Exercise instructions: The full listing should be transcribed verbatim.

The data:
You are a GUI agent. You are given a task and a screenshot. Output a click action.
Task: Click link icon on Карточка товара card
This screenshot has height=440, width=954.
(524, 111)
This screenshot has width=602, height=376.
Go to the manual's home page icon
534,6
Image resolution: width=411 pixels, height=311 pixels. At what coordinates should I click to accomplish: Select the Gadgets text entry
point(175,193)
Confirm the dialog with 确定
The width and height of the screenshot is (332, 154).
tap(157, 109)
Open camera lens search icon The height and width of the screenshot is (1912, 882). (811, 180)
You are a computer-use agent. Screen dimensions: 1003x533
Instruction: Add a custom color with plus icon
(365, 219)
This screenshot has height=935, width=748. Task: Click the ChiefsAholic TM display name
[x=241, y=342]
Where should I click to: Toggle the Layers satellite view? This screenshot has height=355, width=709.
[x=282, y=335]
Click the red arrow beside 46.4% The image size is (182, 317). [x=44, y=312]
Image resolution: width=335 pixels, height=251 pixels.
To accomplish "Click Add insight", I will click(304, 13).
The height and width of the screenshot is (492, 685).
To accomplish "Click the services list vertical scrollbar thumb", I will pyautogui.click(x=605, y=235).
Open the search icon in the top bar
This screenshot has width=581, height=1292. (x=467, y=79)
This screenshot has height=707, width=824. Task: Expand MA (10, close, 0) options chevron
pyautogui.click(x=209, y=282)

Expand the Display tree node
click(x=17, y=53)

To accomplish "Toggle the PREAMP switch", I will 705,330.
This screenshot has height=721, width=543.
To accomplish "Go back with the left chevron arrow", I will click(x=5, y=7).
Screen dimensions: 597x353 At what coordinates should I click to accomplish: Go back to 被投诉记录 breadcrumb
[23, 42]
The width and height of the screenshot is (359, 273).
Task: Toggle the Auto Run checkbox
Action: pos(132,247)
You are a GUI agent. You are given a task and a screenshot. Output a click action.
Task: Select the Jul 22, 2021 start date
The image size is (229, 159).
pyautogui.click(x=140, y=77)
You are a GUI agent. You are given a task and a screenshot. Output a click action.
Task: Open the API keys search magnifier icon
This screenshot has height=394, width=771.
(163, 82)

Reply to the task:
You are a GUI agent. You are given a task and a screenshot. Output a click action.
Task: Click link icon on Карточка товара card
This screenshot has height=440, width=954.
(524, 111)
This screenshot has width=602, height=376.
Go to the manual's home page icon
534,6
Image resolution: width=411 pixels, height=311 pixels. At what coordinates should I click to accomplish: Select the Gadgets text entry
point(175,193)
Confirm the dialog with 确定
The width and height of the screenshot is (332, 154).
tap(157, 109)
Open camera lens search icon The height and width of the screenshot is (1912, 882). (811, 180)
You are a computer-use agent. Screen dimensions: 1003x533
Instruction: Add a custom color with plus icon
(365, 219)
This screenshot has height=935, width=748. Task: Click the ChiefsAholic TM display name
[x=241, y=342]
Where should I click to: Toggle the Layers satellite view? This screenshot has height=355, width=709.
[x=282, y=335]
Click the red arrow beside 46.4% The image size is (182, 317). [x=44, y=312]
Image resolution: width=335 pixels, height=251 pixels.
To accomplish "Click Add insight", I will click(304, 13).
The height and width of the screenshot is (492, 685).
To accomplish "Click the services list vertical scrollbar thumb", I will pyautogui.click(x=605, y=235).
Open the search icon in the top bar
This screenshot has width=581, height=1292. (x=467, y=79)
This screenshot has height=707, width=824. Task: Expand MA (10, close, 0) options chevron
pyautogui.click(x=209, y=282)

Expand the Display tree node
click(x=17, y=53)

To accomplish "Toggle the PREAMP switch", I will 705,330.
This screenshot has height=721, width=543.
To accomplish "Go back with the left chevron arrow", I will click(x=5, y=7).
Screen dimensions: 597x353 At what coordinates should I click to accomplish: Go back to 被投诉记录 breadcrumb
[23, 42]
The width and height of the screenshot is (359, 273).
Task: Toggle the Auto Run checkbox
Action: pos(132,247)
You are a GUI agent. You are given a task and a screenshot. Output a click action.
Task: Select the Jul 22, 2021 start date
The image size is (229, 159).
pyautogui.click(x=140, y=77)
You are a GUI agent. You are given a task and a screenshot. Output a click action.
Task: Open the API keys search magnifier icon
This screenshot has height=394, width=771.
(163, 82)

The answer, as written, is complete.